- [AIM OF THE TASK]:
Using the entries below, write out the line with "2023 (51, 865)", the line with "U.S. Copyright Office (41, 2256)", and every line in between, exactly as each is written.

- [DATA FOR THIS TASK]:

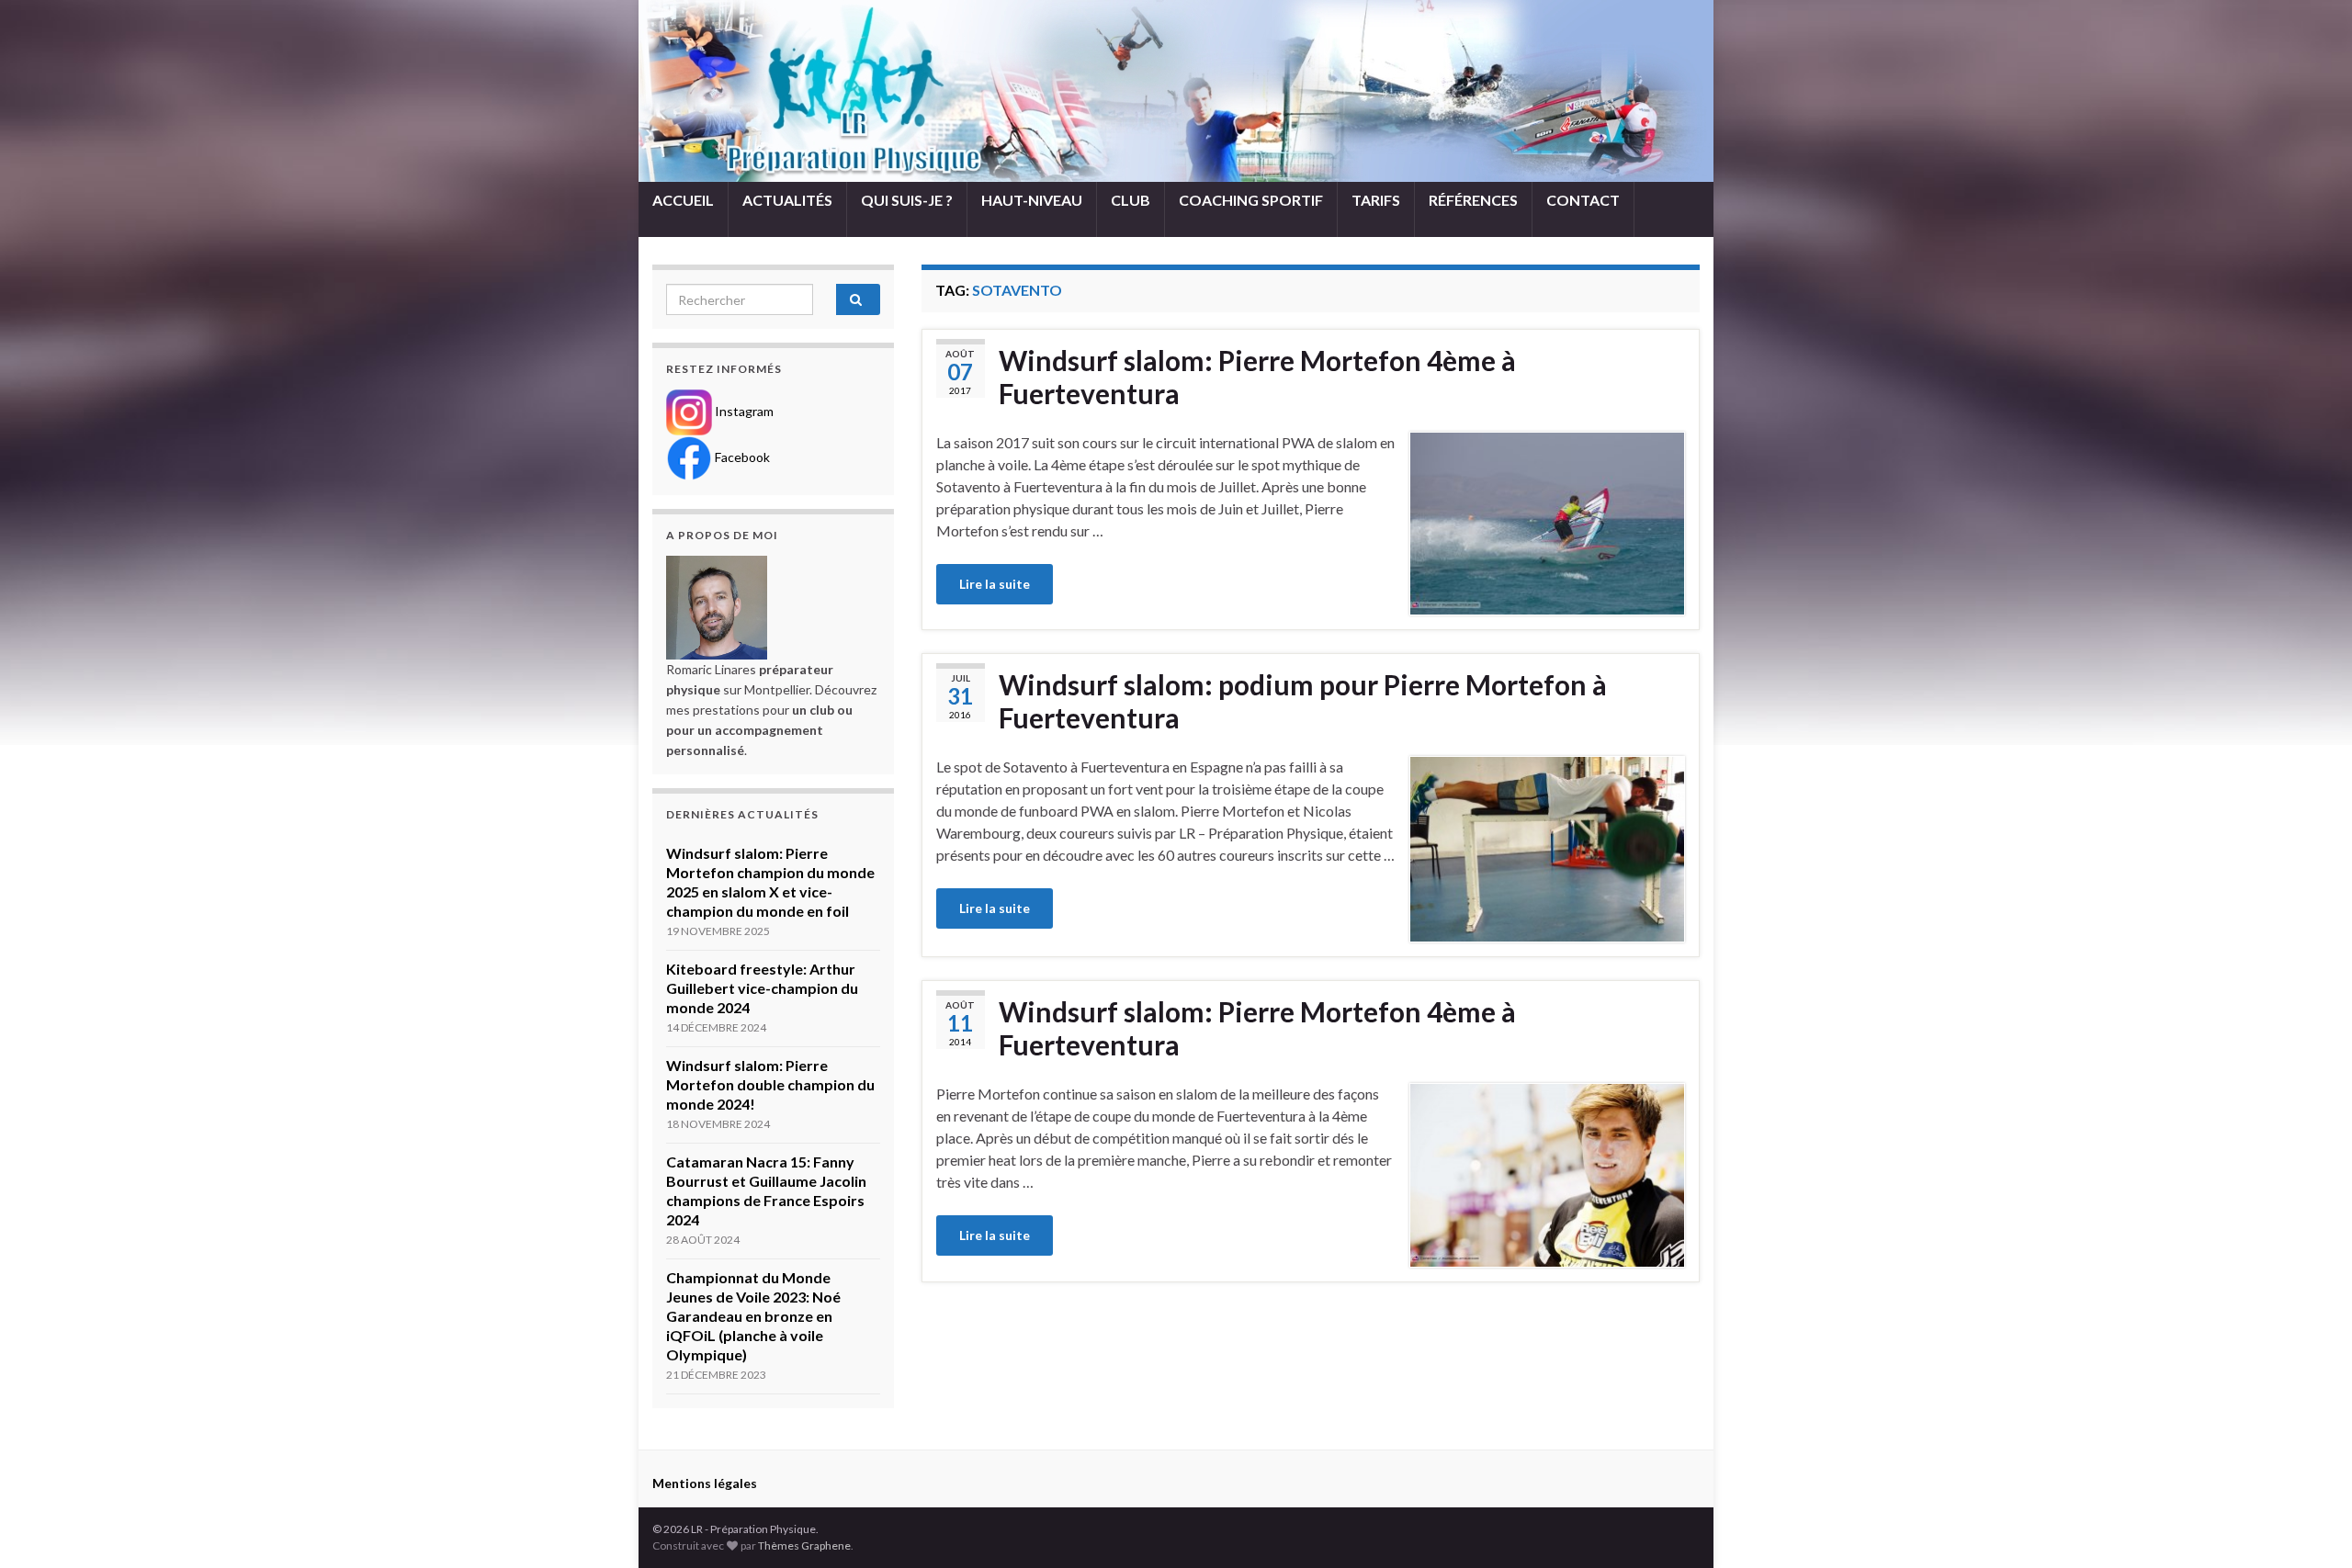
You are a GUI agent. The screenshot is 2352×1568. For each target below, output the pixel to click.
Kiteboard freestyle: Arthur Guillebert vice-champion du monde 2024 (762, 988)
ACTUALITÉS (787, 200)
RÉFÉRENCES (1473, 200)
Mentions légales (704, 1483)
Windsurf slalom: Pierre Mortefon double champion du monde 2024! (770, 1084)
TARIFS (1375, 200)
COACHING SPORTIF (1251, 200)
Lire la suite (994, 584)
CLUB (1130, 200)
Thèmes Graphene (804, 1545)
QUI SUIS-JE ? (907, 200)
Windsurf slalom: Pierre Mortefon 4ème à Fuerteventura (1257, 377)
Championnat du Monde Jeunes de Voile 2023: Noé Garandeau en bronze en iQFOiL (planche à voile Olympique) (753, 1316)
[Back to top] (2311, 1527)
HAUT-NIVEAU (1031, 200)
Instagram (743, 411)
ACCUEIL (683, 200)
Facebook (741, 457)
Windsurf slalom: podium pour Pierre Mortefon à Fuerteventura (1303, 701)
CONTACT (1583, 200)
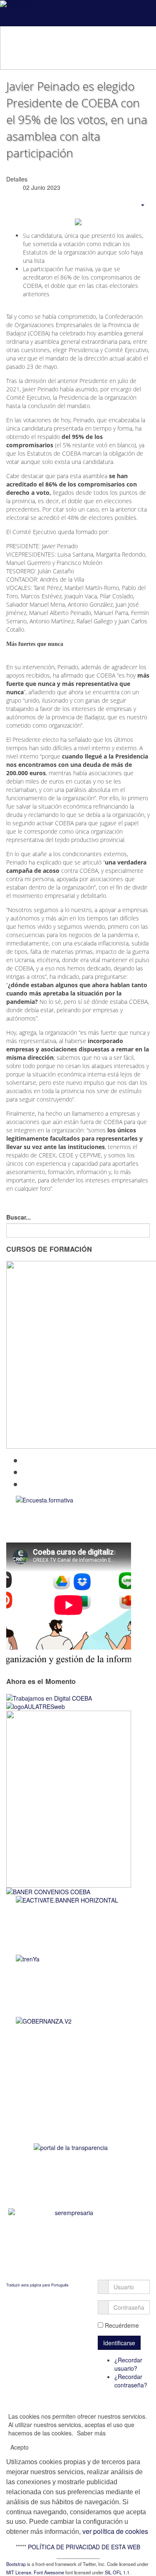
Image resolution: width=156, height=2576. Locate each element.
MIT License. (19, 2572)
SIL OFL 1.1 (117, 2572)
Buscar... (18, 1217)
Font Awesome (49, 2572)
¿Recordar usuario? (128, 2364)
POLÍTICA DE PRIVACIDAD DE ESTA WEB (84, 2547)
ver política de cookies (114, 2531)
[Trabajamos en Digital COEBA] (49, 1697)
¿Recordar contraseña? (130, 2380)
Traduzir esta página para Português (37, 2285)
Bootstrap (16, 2564)
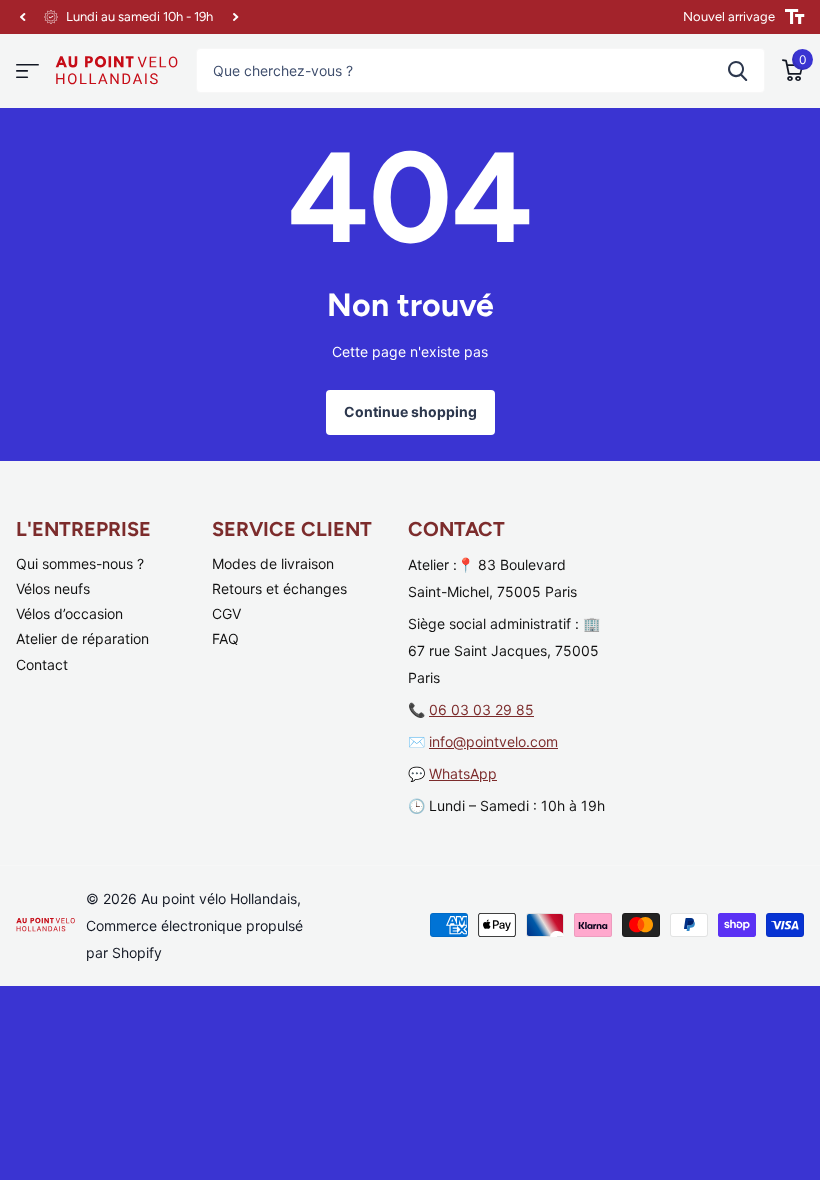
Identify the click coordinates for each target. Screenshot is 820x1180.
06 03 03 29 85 (481, 709)
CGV (226, 613)
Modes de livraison (273, 563)
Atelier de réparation (82, 638)
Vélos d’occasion (69, 613)
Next (235, 17)
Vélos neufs (53, 588)
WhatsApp (463, 773)
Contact (42, 664)
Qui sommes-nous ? (80, 563)
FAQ (225, 638)
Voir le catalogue (27, 71)
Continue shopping (410, 411)
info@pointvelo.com (493, 741)
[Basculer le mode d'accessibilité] (794, 17)
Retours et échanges (279, 588)
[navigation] (22, 17)
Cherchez (737, 70)
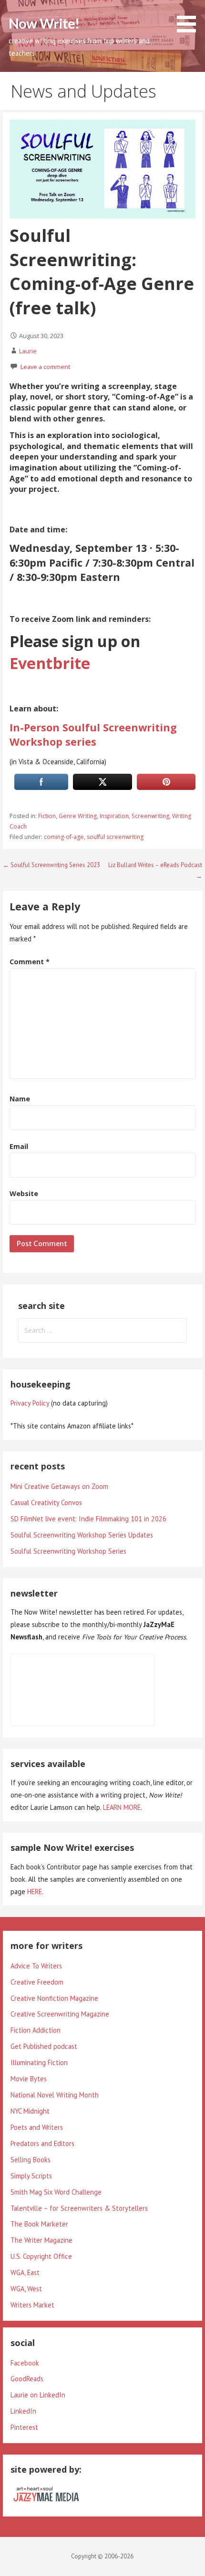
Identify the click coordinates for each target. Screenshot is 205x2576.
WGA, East (25, 2272)
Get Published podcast (43, 2046)
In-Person (36, 727)
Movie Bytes (28, 2078)
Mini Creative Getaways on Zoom (59, 1486)
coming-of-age (64, 837)
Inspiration (114, 816)
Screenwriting (150, 816)
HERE (34, 1891)
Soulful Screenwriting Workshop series (93, 734)
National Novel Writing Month (54, 2094)
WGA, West (26, 2288)
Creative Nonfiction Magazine (54, 1998)
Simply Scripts (31, 2175)
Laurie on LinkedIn (37, 2394)
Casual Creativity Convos (46, 1502)
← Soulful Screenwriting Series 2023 (51, 865)
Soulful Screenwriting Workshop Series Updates (81, 1534)
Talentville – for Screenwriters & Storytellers (79, 2208)
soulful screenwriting (115, 837)
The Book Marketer (39, 2223)
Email (19, 1146)
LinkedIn (23, 2411)
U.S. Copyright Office (41, 2256)
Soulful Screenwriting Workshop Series (68, 1551)
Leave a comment (45, 366)
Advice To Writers (36, 1965)
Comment (30, 961)
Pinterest (24, 2427)
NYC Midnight (30, 2111)
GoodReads (26, 2378)
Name (20, 1098)
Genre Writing (78, 816)
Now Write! (44, 23)
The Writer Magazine (41, 2240)
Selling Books (30, 2159)
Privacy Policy (29, 1403)
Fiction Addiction (35, 2030)
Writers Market (32, 2304)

- [THE ANSWER]:
← Soulful Screenwriting Series 2023 (51, 865)
Soulful Screenwriting Workshop Series Updates (81, 1534)
Talentville – for Screenwriters & Storytellers (79, 2208)
soulful screenwriting (115, 837)
The Book Marketer (39, 2223)
Email (19, 1146)
LinkedIn (23, 2411)
U.S. Copyright Office (41, 2256)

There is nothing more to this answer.